+++ SOURCE PASSAGE

A brief internet search will discover lots of tales of woe from people who failed to check out what they were being employed to do and where exactly they would be working.  Some of these are true horror stories.
The moral is that you need to check out any institution that offers you work very carefully.  There are bandits in ELT just as there are in many other fields.

If the environment is familiar to you (e.g., if you are a citizen of the country where you want to work), then you will know the pitfalls already and be prepared to look carefully at any contract or statement of conditions, pay, holiday entitlement etc. that you are sent or given.  If you are not offered such a document, be very careful and suspicious indeed.
In an ideal world, you will be able to visit a potential employer in person and talk to other members of the teaching staff.  That is, however, often not practical so asking good questions is the next best approach.

++++++
+++ MATERIAL

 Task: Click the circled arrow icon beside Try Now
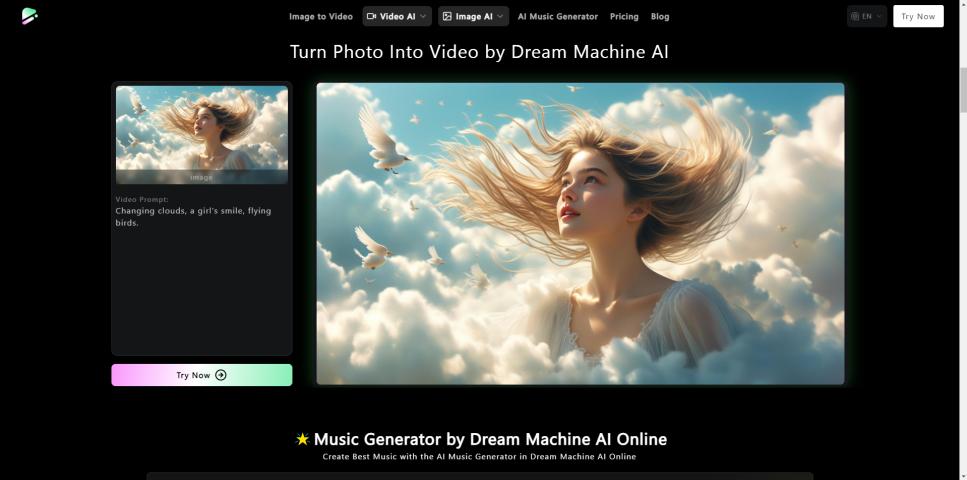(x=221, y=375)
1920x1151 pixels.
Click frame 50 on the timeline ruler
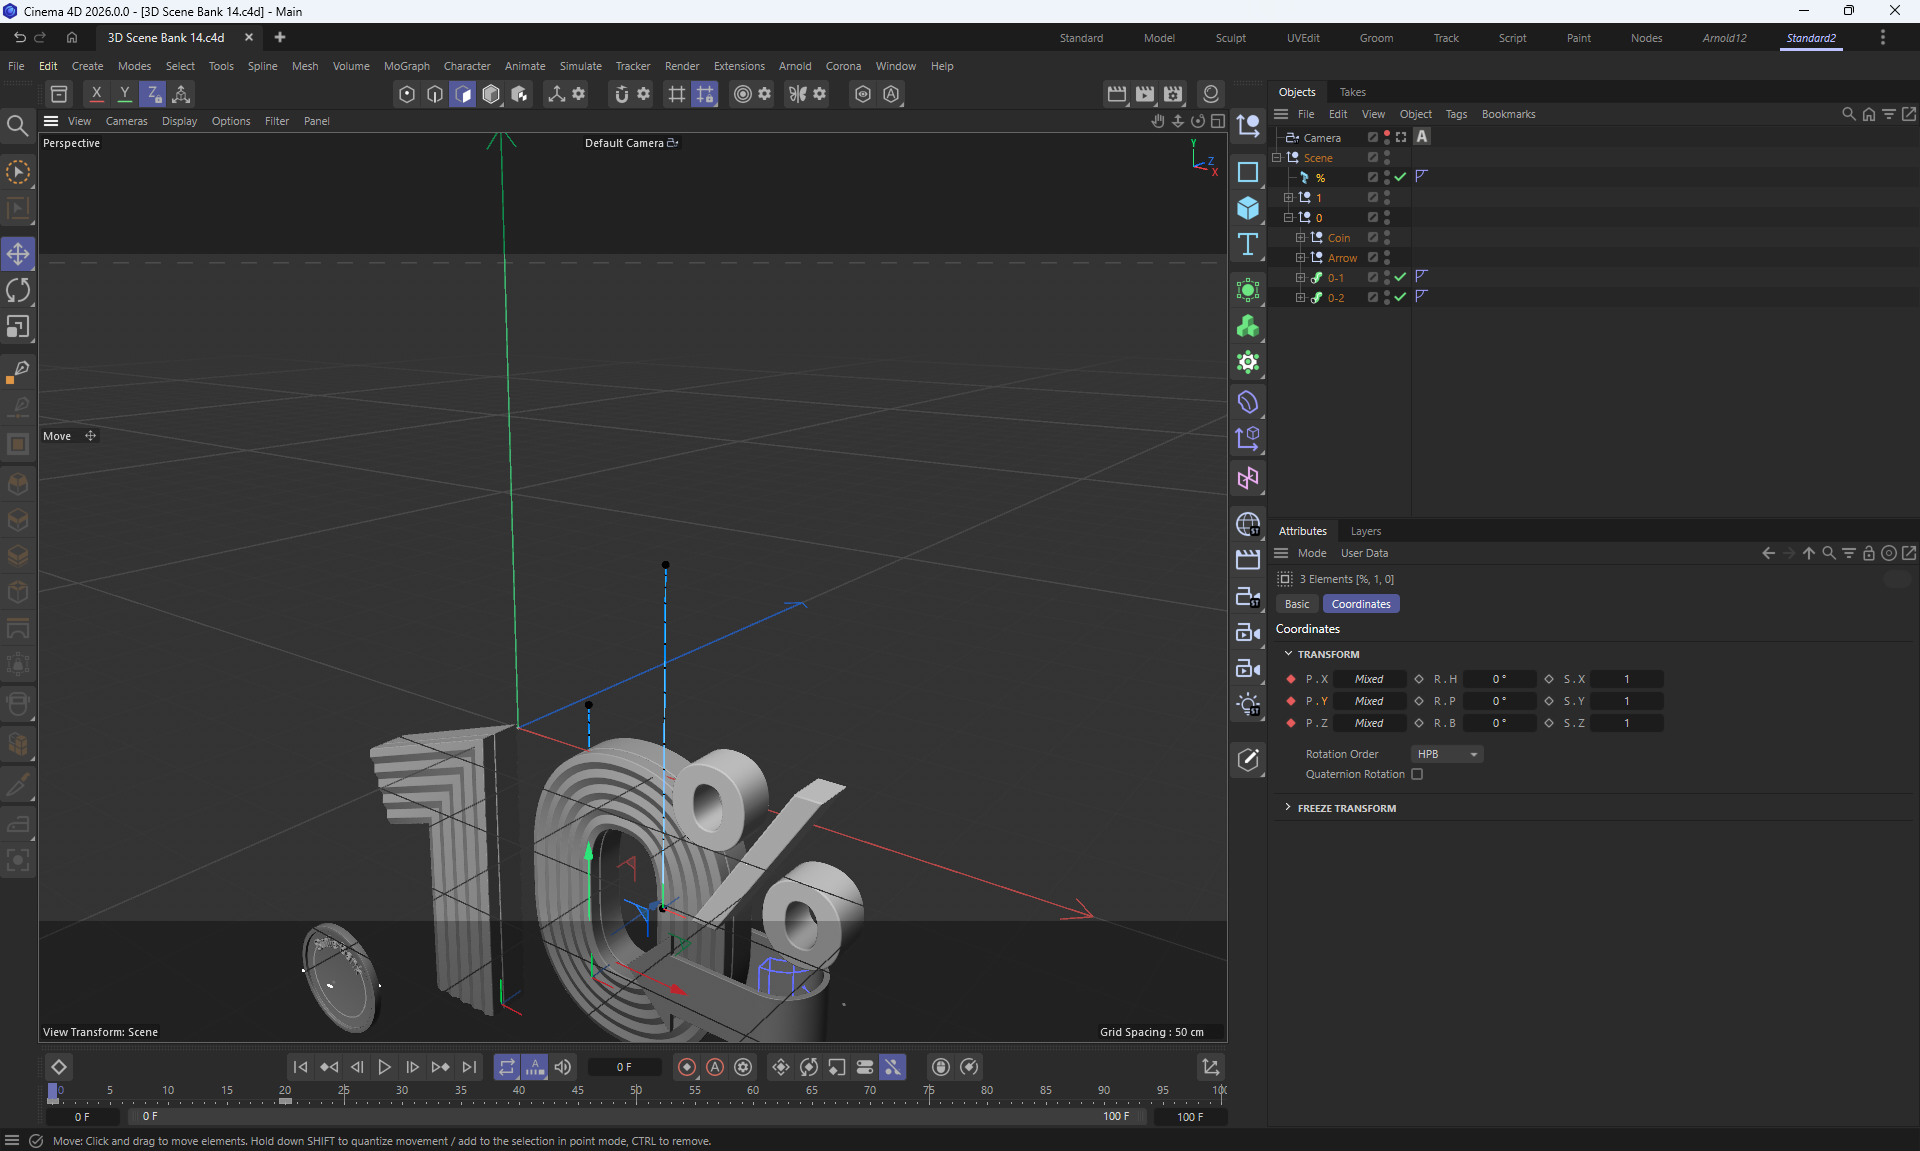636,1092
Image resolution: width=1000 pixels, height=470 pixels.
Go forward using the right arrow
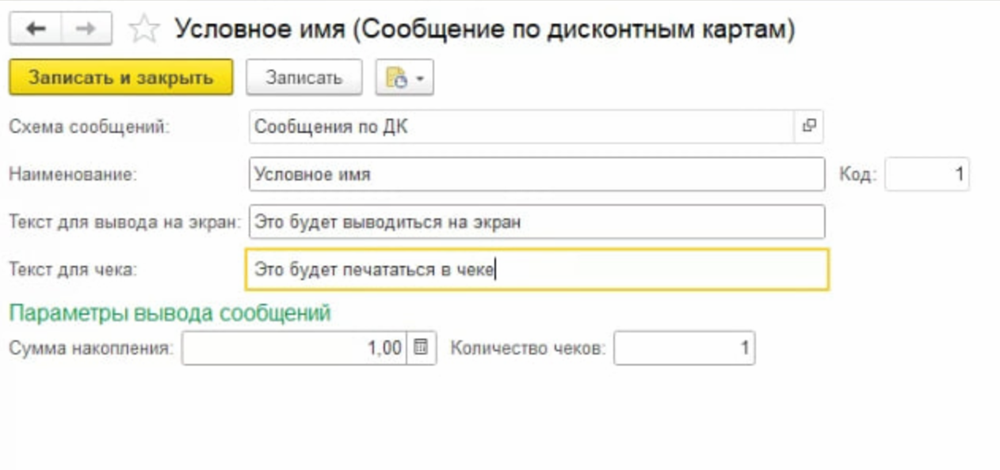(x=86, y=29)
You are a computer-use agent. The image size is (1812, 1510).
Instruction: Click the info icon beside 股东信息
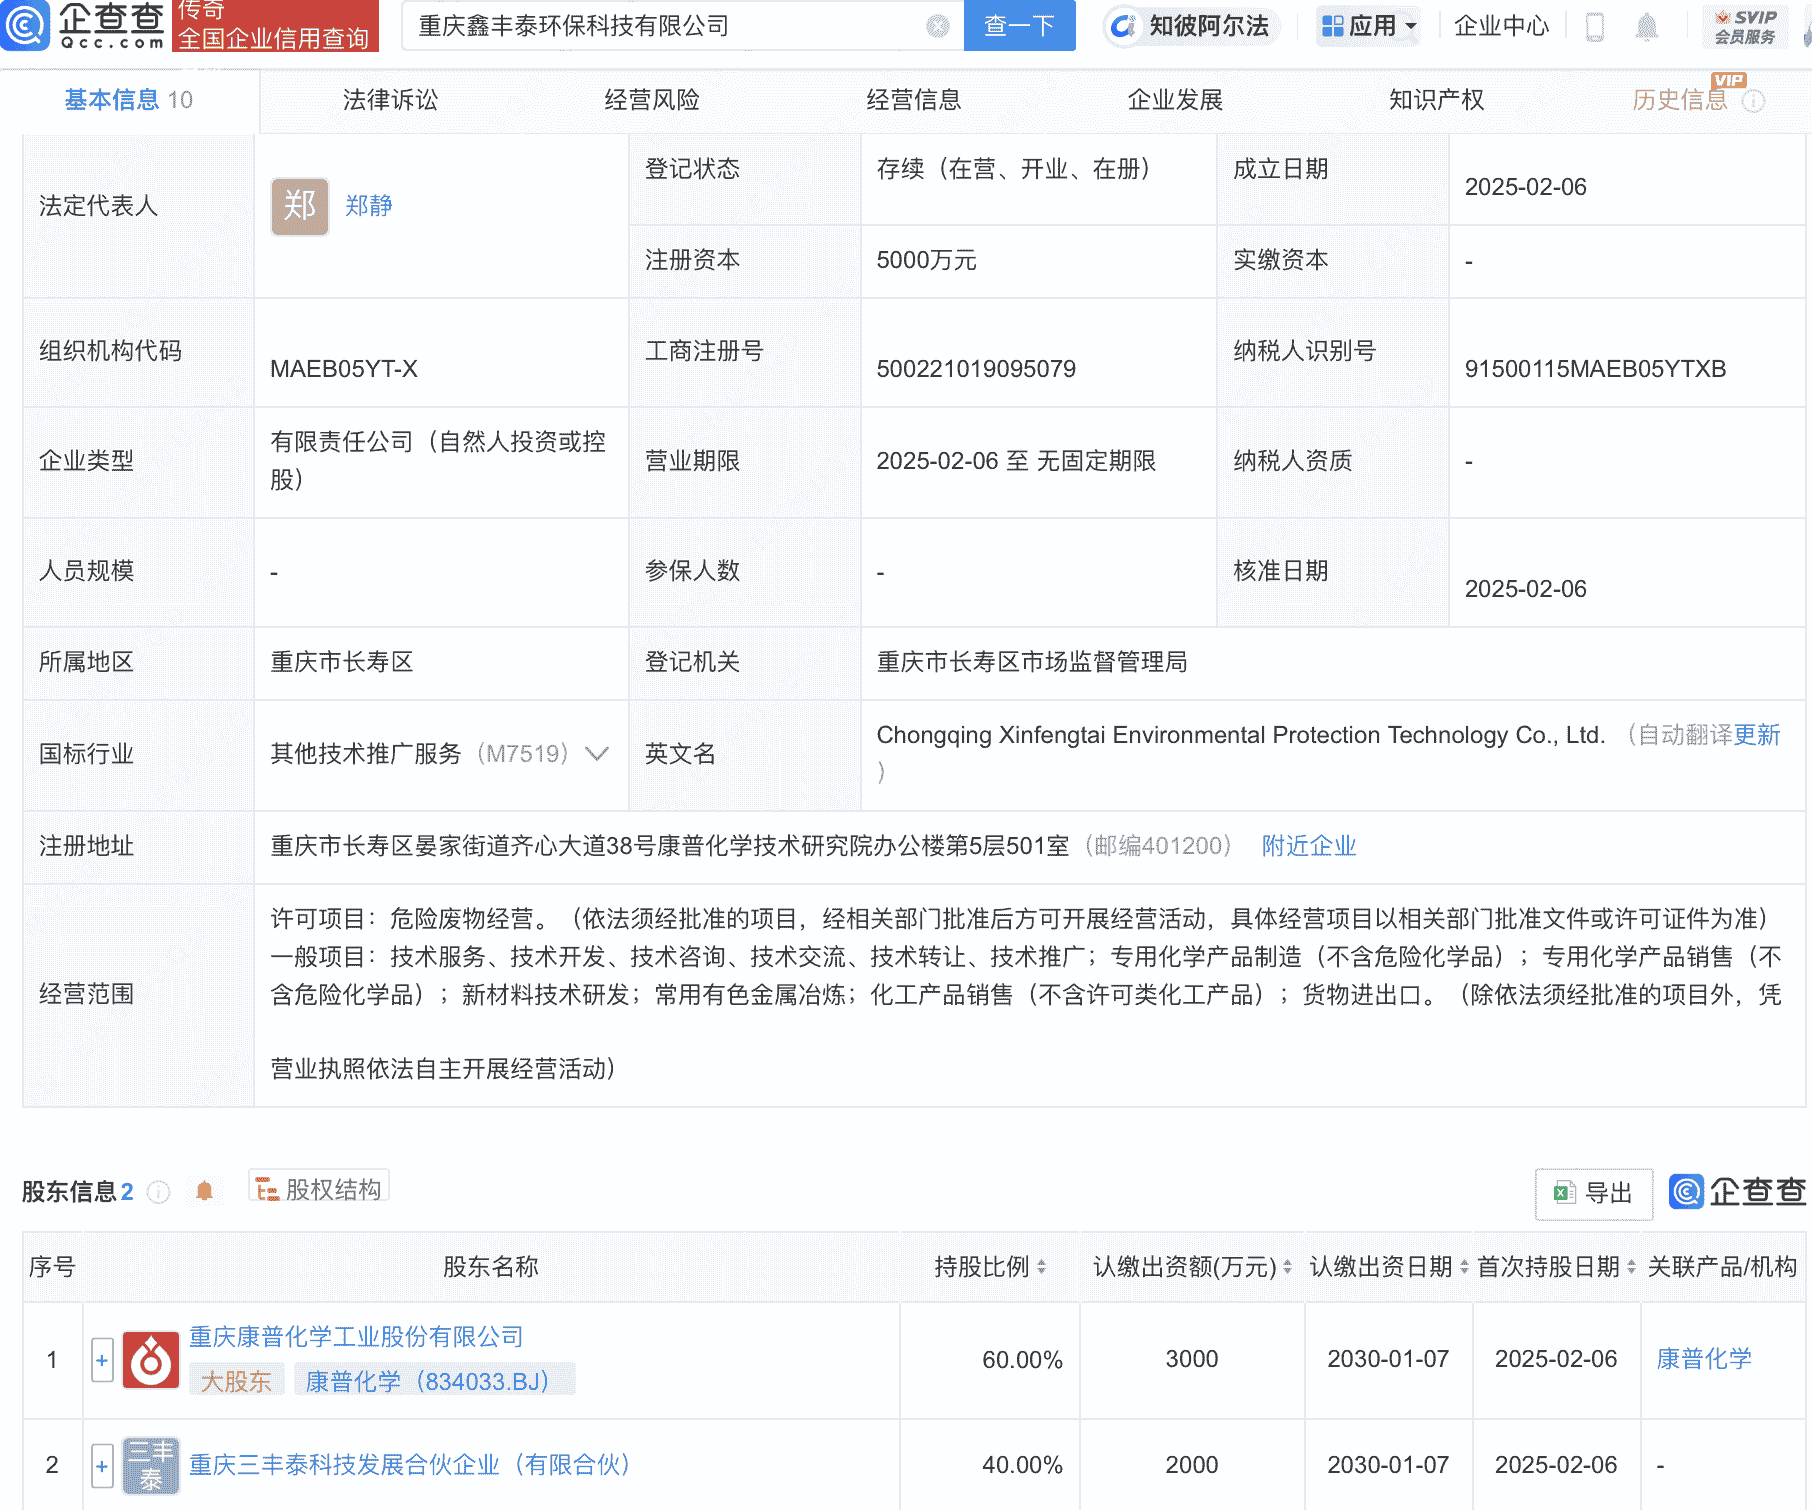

++++++

● **EXERCISE AIM**: The passage on vetting ELT employers mentions a statement that may be sent or given. List each thing it names such a statement as covering. The task can be done without using the items.

● **FULL SOLUTION**:
- Conditions
- Pay
- Holiday entitlement